══ Entries supplied ══
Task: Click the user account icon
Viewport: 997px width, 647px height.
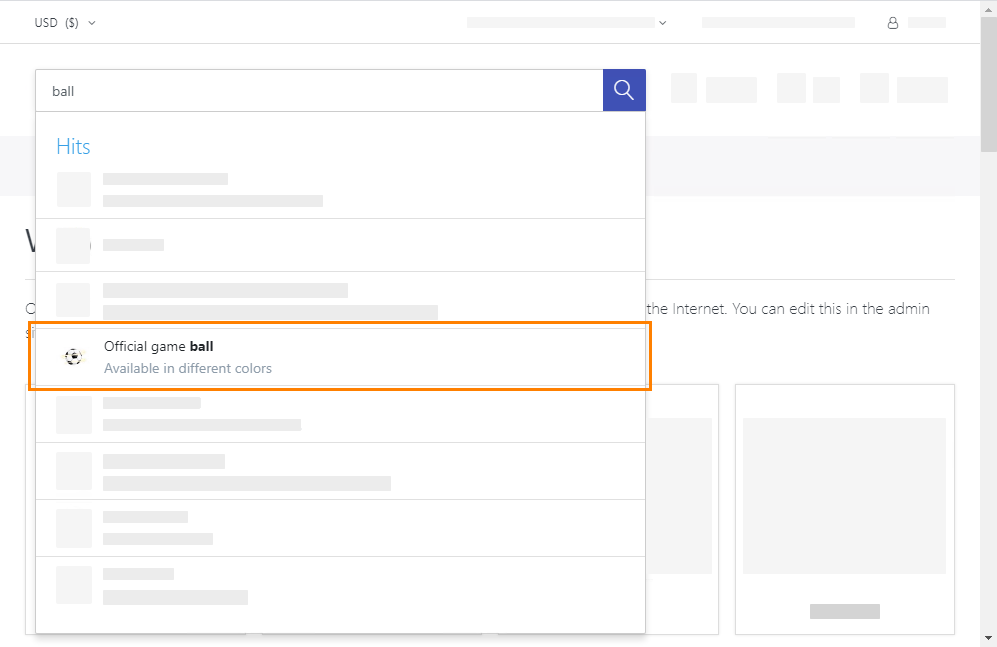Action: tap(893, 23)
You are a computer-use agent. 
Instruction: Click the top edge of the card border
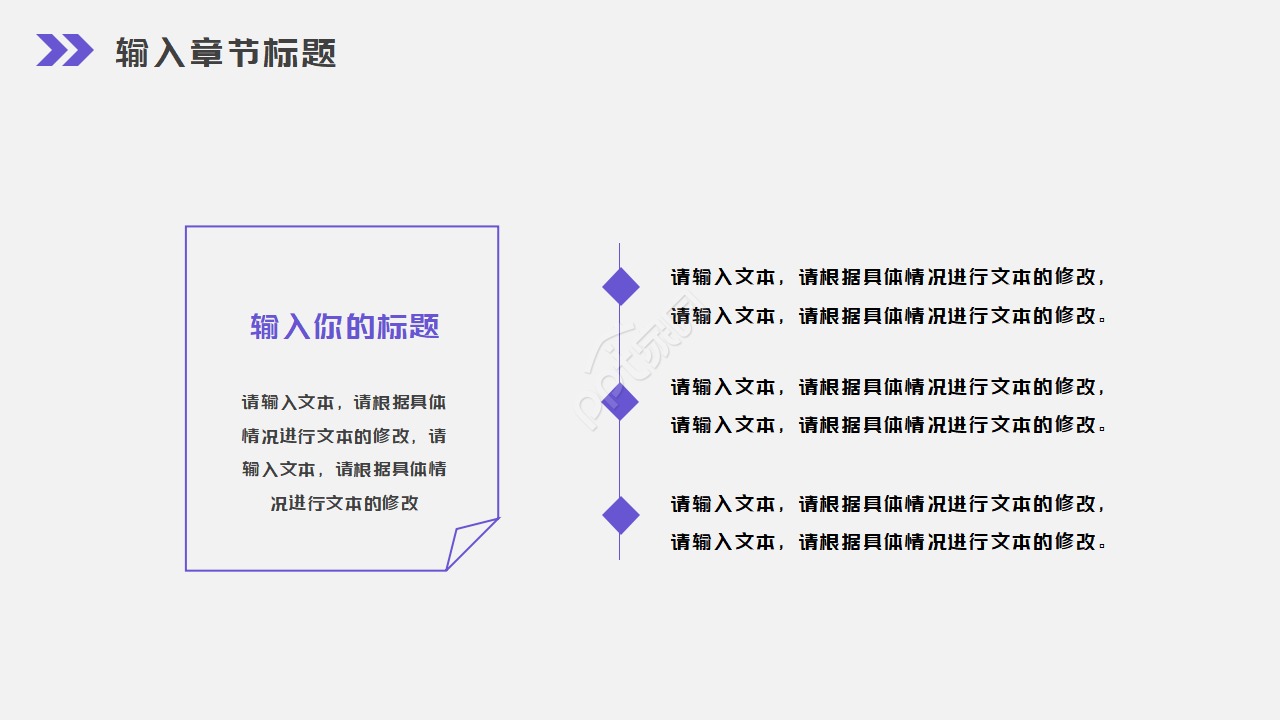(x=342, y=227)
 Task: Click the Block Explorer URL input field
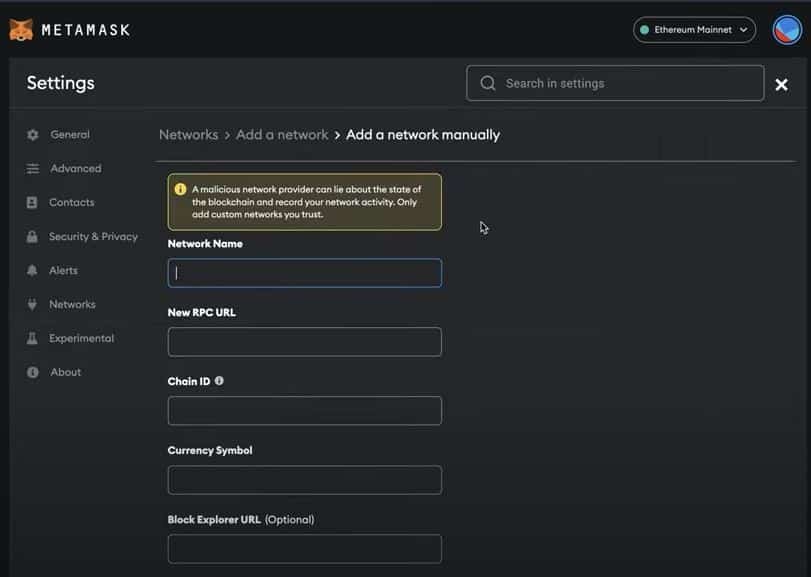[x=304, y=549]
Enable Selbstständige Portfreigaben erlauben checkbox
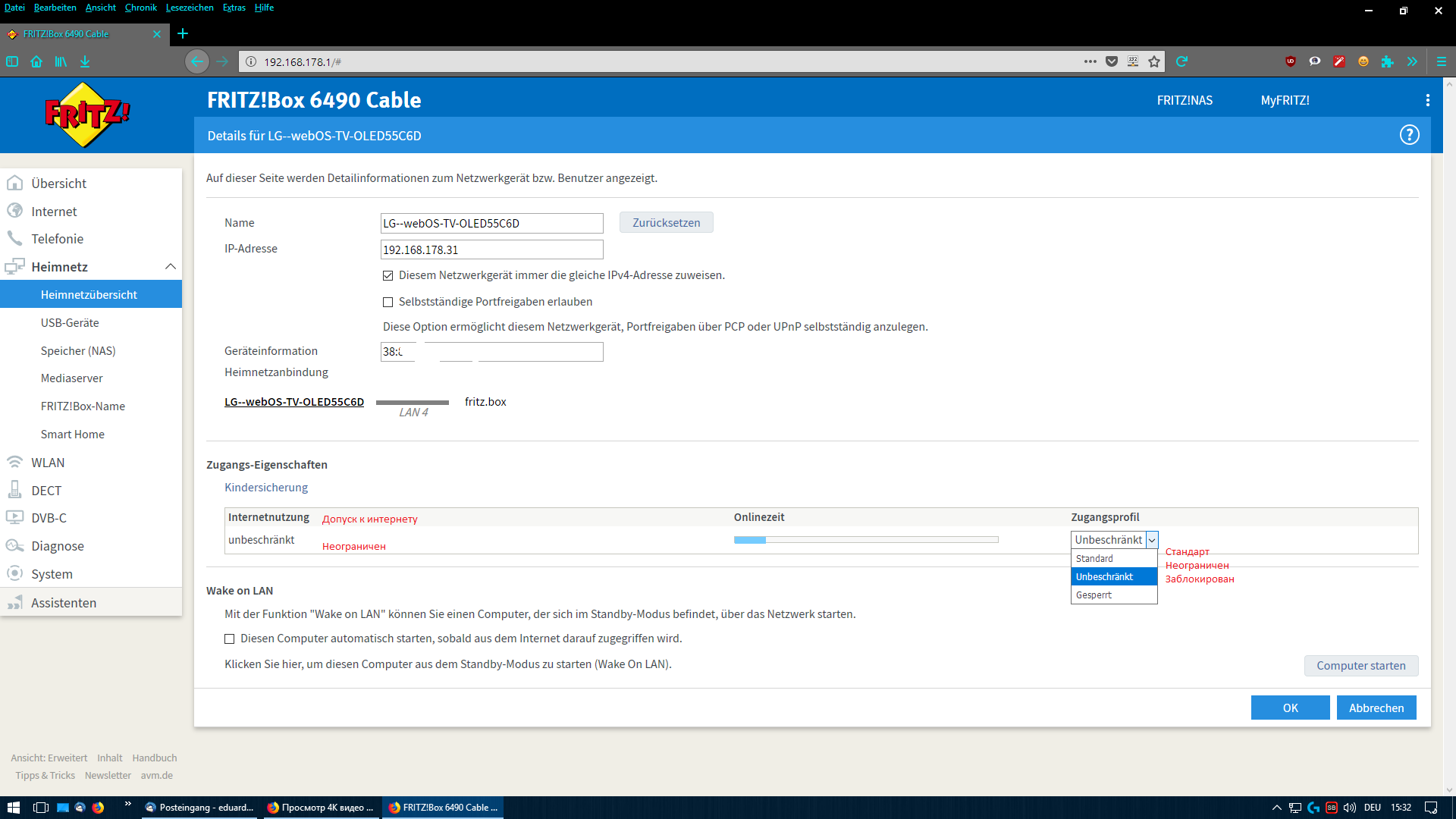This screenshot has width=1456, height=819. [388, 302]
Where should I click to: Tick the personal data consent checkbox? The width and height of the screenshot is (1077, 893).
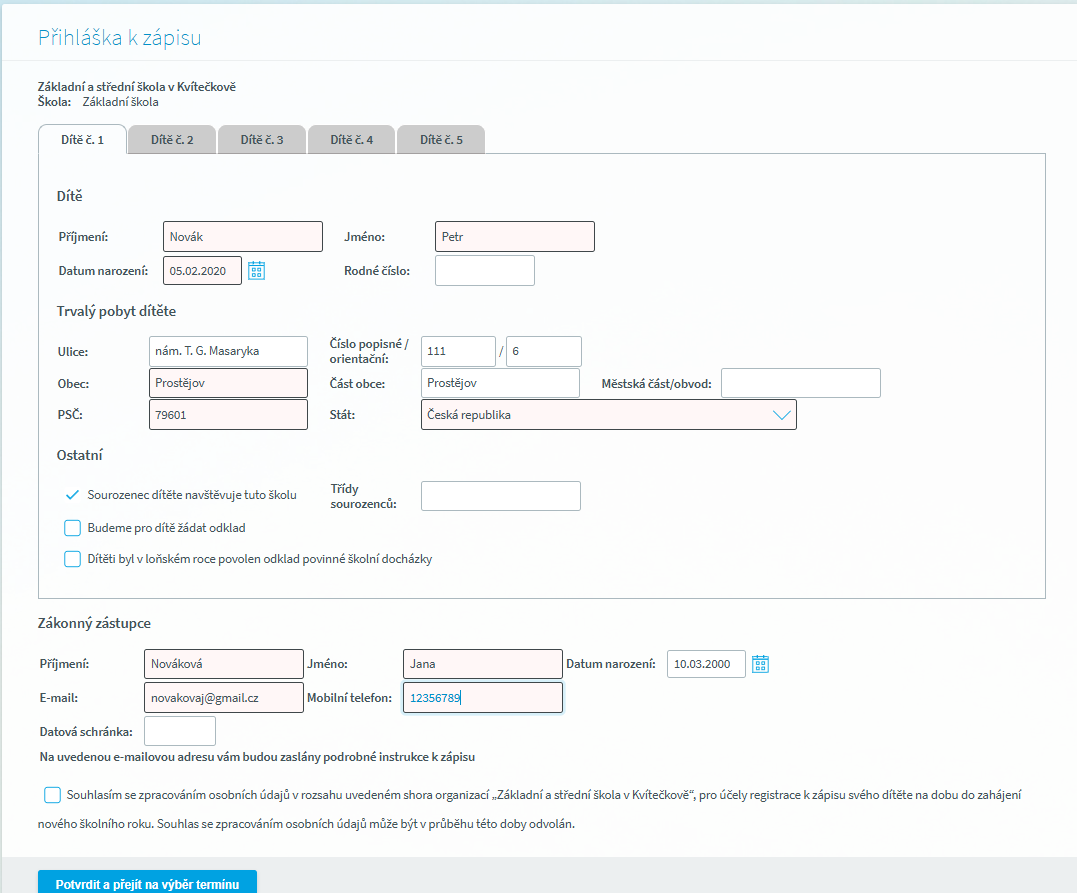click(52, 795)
═══
- _Task brief_: How many lines in the entries above contain the word "checkbox"? Reply with the number alone.

- _Output for this task_: 2